Cons and pros internships in Yandex
Of the minuses, perhaps, I will note two things. The first is that from time to time you have to deal not with your work. And this happens even not because everyone around is so evil and they want to shove some of their duties on you, but simply because sometimes there is no one to do this, but the matter is important. The second point is that, having reached the level of Yandex, it is easy to lose the incentive to move on. Once in a team where you don’t like it, you can still stay, for “well, this is Yandex”.
About the pros. As you might have guessed, man, I’m a believer enough, so the first advantage I will put is the possibility of observing religious practices. In Yandex, people are valued not for faith and political or other convictions, but for how well they do their work, and arrange everything so that it is more convenient to work. Therefore, even in such a sensitive issue, Yandex is ready to go forward. With a fivefold prayer, there are no problems at all: I found a free negotiation - and at least stand on my head there. But that is not all. As many probably know, every mature man from among Muslims is obliged to attend Friday sermon. Therefore, for myself, I clearly decided that if there was no opportunity to attend a sermon, then such work would not work for me. Although the schedule is flexible, by chance it turned out that it was on Friday, it was during the Friday sermon that we had a weekly team meeting. I immediately said: Ilya, I'm sorry, but specifically at this time I will not be able to attend. To my great surprise, for the sake of an intern who has not worked for one week in a team, about ten people (some suit me as fathers and have many years of experience) agreed to postpone the meeting to a convenient time for me.
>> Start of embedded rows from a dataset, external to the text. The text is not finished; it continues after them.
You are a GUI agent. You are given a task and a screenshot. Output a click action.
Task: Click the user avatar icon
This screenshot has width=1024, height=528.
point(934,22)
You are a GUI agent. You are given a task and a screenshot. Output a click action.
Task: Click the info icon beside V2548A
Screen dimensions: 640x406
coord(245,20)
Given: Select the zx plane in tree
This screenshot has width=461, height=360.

To say that such an attitude on the part of the team members pleases and disposes is to say nothing.
The second plus: Yandex provides a lot of opportunities for development in a professional way: you can attend a variety of scientific seminars, research reports and much more. I even managed to fly to the Shad conference - but this is the exception rather than the rule! Moreover, the acquisition of new knowledge in the field of Computer Science is part of your work. Yandex wants its employees to become smarter! Moreover, I have a hobby - teaching: well, I like to teach people something. It’s not a question at all, says Yandex, teaching in the SAD - please, speaking at scientific seminars is a joy! In continuation of the scientific topic, I would like to note that in our team each person is allocated quite a lot, according to my standards, computing power, so if you want to work out with your own research outside of working time, the flag is in your hands, no one will reproach you.
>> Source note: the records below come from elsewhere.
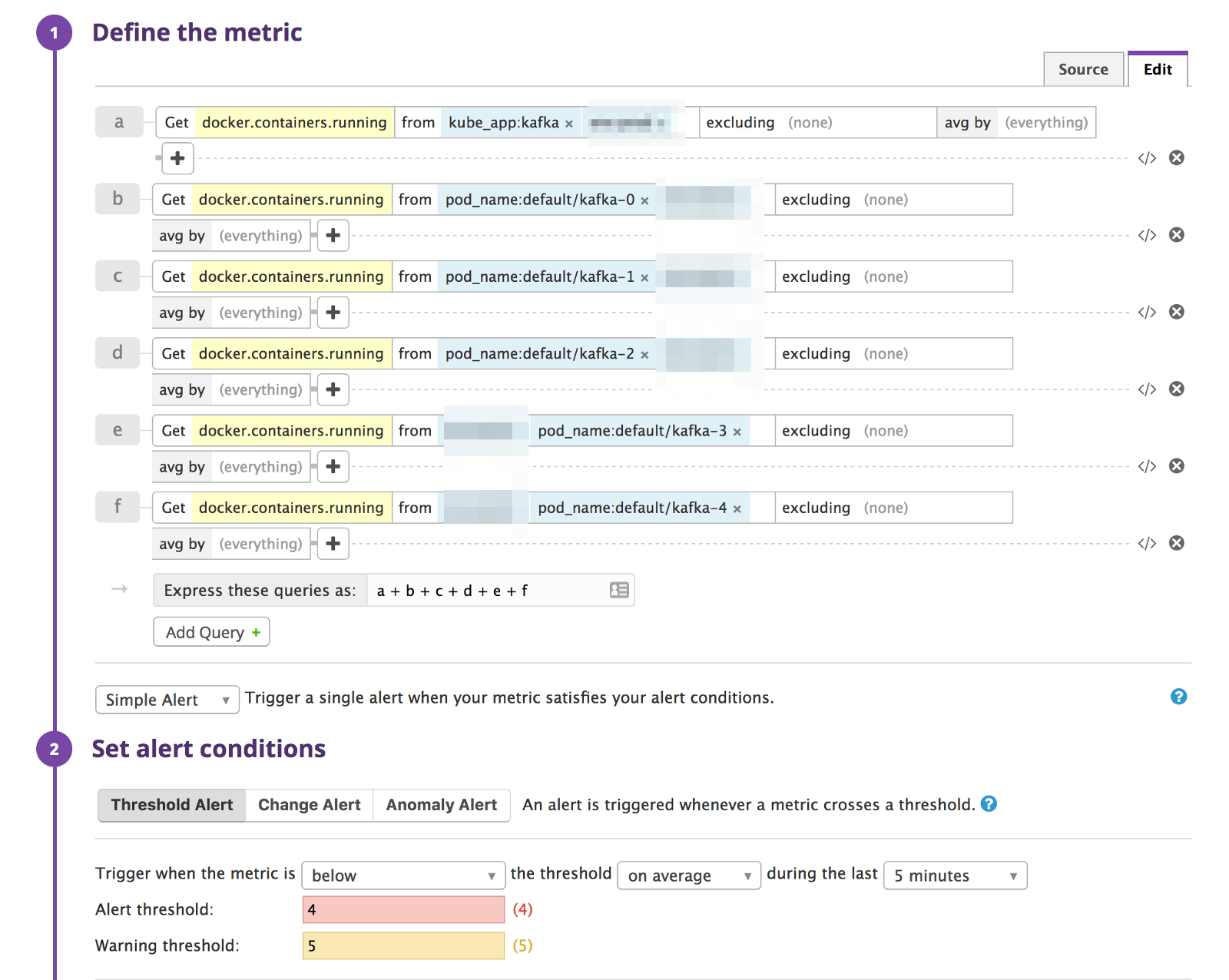Remove pod_name:default/kafka-3 tag from query e

coord(737,432)
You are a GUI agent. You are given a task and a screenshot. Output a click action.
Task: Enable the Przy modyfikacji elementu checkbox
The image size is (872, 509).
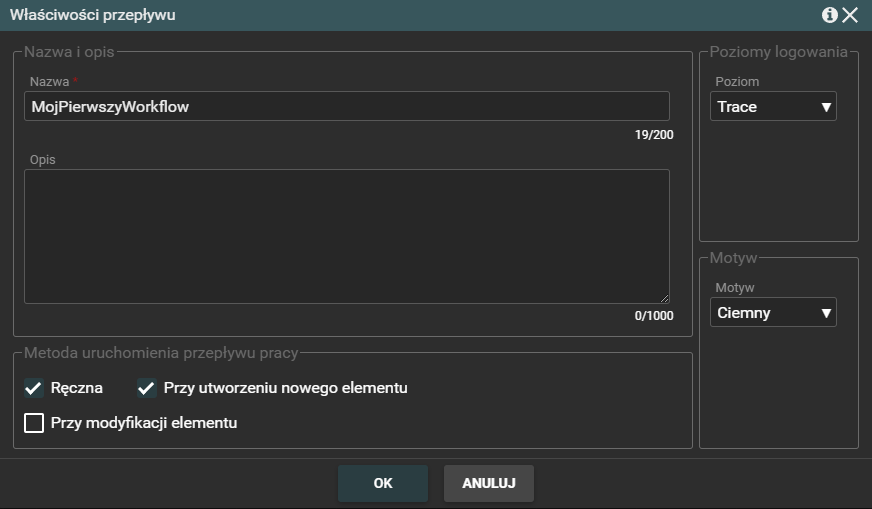(x=34, y=423)
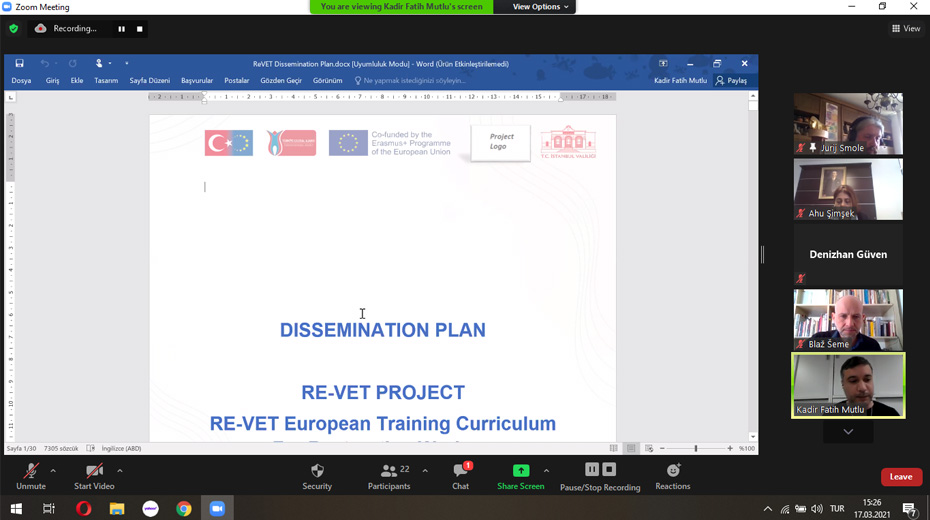Open the Security shield icon
This screenshot has width=930, height=520.
coord(317,471)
And the third plus: a comfortable Moscow office provides comfortable work. Not to mention this is difficult, but I will not grovel here at all - the topic is quite well known.
Is there life after the internship?
Some may think that just on an internship, everything is so fun and joyful, and as soon as you become a developer, you begin your hard working days. This is not so ... in any case is not always the case! For example, a considerable part of my work consists in reading scientific articles from the field of speech recognition, in their modification and implementation. By the way, this is another reason for which I advise you to be selective in choosing a team: I like it so terribly, but to someone else it may seem terribly boring. Choose an area to your liking to work with a smile, rather than a sour face on your face! Summing up, I repeat:
an internship at Yandex is a worthwhile job for the summer. It is possible that later it will result in an interesting permanent job.